ARTMIP-Early Start Comparison of Atmospheric River Detection Tools:How Many Atmospheric Rivers Hit Northern California's Russian River Watershed?

Atmospheric Rivers (ARs) are elongated plumes of enhanced water vapor transport usually associated with midlatitude cyclones, and are a key part of the global hydrologic cycle. Regionally, they provide an important contribution to annual precipitation and can also cause floods. Many different AR detection tools (ARDTs) have been developed and applied to various reanalysis products. However, the relative performance of these ARDTs has not yet been well evaluated.
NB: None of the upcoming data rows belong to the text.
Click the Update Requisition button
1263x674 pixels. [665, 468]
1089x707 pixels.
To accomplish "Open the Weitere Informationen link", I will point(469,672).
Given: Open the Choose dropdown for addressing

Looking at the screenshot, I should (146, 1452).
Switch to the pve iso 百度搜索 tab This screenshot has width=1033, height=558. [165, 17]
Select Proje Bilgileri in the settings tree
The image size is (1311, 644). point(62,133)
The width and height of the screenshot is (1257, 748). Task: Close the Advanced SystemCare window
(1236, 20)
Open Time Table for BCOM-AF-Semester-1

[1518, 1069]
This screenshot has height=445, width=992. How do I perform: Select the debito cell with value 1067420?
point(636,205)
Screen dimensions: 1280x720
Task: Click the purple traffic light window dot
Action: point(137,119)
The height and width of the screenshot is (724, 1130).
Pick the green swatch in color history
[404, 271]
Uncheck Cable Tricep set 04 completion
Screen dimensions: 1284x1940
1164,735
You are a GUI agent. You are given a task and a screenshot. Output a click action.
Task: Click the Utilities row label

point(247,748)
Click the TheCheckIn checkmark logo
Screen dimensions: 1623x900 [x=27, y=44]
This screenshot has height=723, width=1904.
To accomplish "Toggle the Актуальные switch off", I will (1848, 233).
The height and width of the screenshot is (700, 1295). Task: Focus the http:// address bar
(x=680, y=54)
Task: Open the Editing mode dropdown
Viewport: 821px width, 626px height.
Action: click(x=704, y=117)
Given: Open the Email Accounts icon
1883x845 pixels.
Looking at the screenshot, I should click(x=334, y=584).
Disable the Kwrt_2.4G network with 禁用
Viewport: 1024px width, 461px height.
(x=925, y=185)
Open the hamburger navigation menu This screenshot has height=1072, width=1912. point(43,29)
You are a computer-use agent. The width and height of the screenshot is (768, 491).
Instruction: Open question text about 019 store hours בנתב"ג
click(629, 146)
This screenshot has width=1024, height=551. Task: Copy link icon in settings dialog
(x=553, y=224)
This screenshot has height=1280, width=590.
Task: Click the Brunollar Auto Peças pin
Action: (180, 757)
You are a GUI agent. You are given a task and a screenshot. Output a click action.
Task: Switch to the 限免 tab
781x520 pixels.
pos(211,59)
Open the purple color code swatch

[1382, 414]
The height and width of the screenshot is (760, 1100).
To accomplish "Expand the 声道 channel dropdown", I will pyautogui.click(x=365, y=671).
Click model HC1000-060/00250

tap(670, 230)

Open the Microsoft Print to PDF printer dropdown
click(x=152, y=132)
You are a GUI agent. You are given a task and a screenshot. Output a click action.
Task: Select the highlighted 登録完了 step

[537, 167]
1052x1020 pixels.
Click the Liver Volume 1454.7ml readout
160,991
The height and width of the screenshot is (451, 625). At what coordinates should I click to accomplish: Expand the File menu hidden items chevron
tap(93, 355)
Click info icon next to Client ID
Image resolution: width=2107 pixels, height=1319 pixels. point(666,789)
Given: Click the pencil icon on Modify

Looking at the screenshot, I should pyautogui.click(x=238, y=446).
To this end, a community effort, organized by an ad-hoc planning committee, began developing an approach to perform such a comparison, called the Atmospheric River Tracking Method Intercomparison Project (ARTMIP). This presentation represents an early-start analysis that helps set the stage for ARTMIP. In this study, the performance of a diverse set of ARDTs and reanalysis products applied to a single location in northern California with a unique 12-year-long AR observatory is compared. The study quantifies the sensitivity of AR count, duration, and intensity to the choice of ARDT and renalaysis. The ARDTs compared here vary in use of different detection variables, thresholds, geometric shape requirements, Eulerian versus Lagrangian approaches, and the choice of reanalysis dataset. On average, 19±7 ARs were detected to make landfall in this region each year based on ARDTs applied to reanalysis datasets used in their original publication. The average annual count of AR landfalls is 19±4 based on ARDTs applied to the same reanalysis dataset. Applying a single ARDT to three different reanalyses with various spatial and temporal resolutions showed little performance sensitivity to the choice of reanalysis. The annual average AR count varied by a factor of two (10-25 ARs/year) based on the choice of ARDT. However, average duration and maximum intensity of ARs varied by less than 10 percent. Overall, fewer AR events are identified by ARDTs with more rigorous geometric criteria or higher intensity thresholds.